## [Brano selezionato]
↓
Kamsin Sarà protocollata nei prossimi giorni l'interrogazione in Commissione al Ministro del Lavoro, Giuliano Poletti, promossa dai deputati Cinzia Fontana e Maria Luisa Gnecchi (Pd) relativa al rigetto delle domande di ammissione alla sesta salvaguardia da parte della Direzione Territoriale del Lavoro di Milano. Ne ha dato notizia, ieri, la sede regionale del Pd. Il problema riguarderebbe quei lavoratori che, in quanto percettori dell'indennità di mobilità, si sono visti respingere dalla DTL le domande di ammissione alla salvaguardia.
↑
## [Consegna 1]
Nel brano sull'interrogazione parlamentare, quale ufficio ha respinto le domande di ammissione alla sesta salvaguardia?
## [Consegna 2]
Trascrivi dal brano il passo che comincia con "Kamsin Sarà protocollata" e finisce con "ammissione alla salvaguardia.".

## [Estratto dei dati]
↓
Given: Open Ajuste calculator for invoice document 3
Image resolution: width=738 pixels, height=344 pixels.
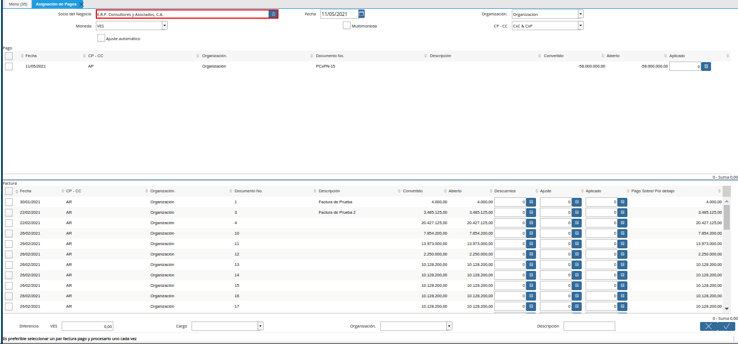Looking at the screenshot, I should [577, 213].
↑
## [Risposta attesa 1]
La Direzione Territoriale del Lavoro di Milano.

## [Risposta attesa 2]
Kamsin Sarà protocollata nei prossimi giorni l'interrogazione in Commissione al Ministro del Lavoro, Giuliano Poletti, promossa dai deputati Cinzia Fontana e Maria Luisa Gnecchi (Pd) relativa al rigetto delle domande di ammissione alla sesta salvaguardia da parte della Direzione Territoriale del Lavoro di Milano. Ne ha dato notizia, ieri, la sede regionale del Pd. Il problema riguarderebbe quei lavoratori che, in quanto percettori dell'indennità di mobilità, si sono visti respingere dalla DTL le domande di ammissione alla salvaguardia.